Суслов Громыко звонить не стал. С некоторых пор тот начинал проявлять строптивость, упорно добиваясь, чтобы получать поручения только от самого Генерального. Он уже был с Брежневым на “ты” и явно начинал много о себе понимать. Брежнев, конечно, чувствовал это, но не возражал. Его желание, чтобы Суслов сам решал вопрос о трудоустройстве своего проштрафившегося подчи­ненного с Громыко, было, конечно, как щелчок по самолюбию Михаила Андреевича. Нахомутал, мол, Суслов, вот теперь пойди и поклонись Грому, да пониже...
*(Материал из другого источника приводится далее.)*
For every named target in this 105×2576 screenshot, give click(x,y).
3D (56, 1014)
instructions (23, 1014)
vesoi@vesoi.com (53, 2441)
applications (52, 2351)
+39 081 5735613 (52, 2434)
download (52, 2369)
“Не дождешься”, — подумал Михаил Андреевич, набирая на кнопочной вертушке АТС-1 номер своего человека в МИДе, первого заместителя министра Василия Васильевича Кузнецова.

Тот отозвался сразу.

— Привет! Слушай, есть мнение направить нашего Тыковлева послом куда-нибудь в приличную, но не очень сложную страну. Леонид Ильич так считает. Подберите с Громыко что-нибудь подходящее и вносите записку в ЦК. Куда? Ну, не знаю куда. Подумайте. Надо, конечно, учесть, что человек уходит с поста зам. заведующего отделом ЦК. Но, с другой стороны, он не профессионал, в большую страну его не пошлешь, опыта нет, языков не знает. Одним словом — с учетом всего этого. Соцстрана, конечно, не подходит. Его там могут не воспринять. Посмотрите что-нибудь вроде Голландии, Швейцарии, Скандинавии, а может быть, и куда-нибудь еще подальше. Понял? Ну, жму руку.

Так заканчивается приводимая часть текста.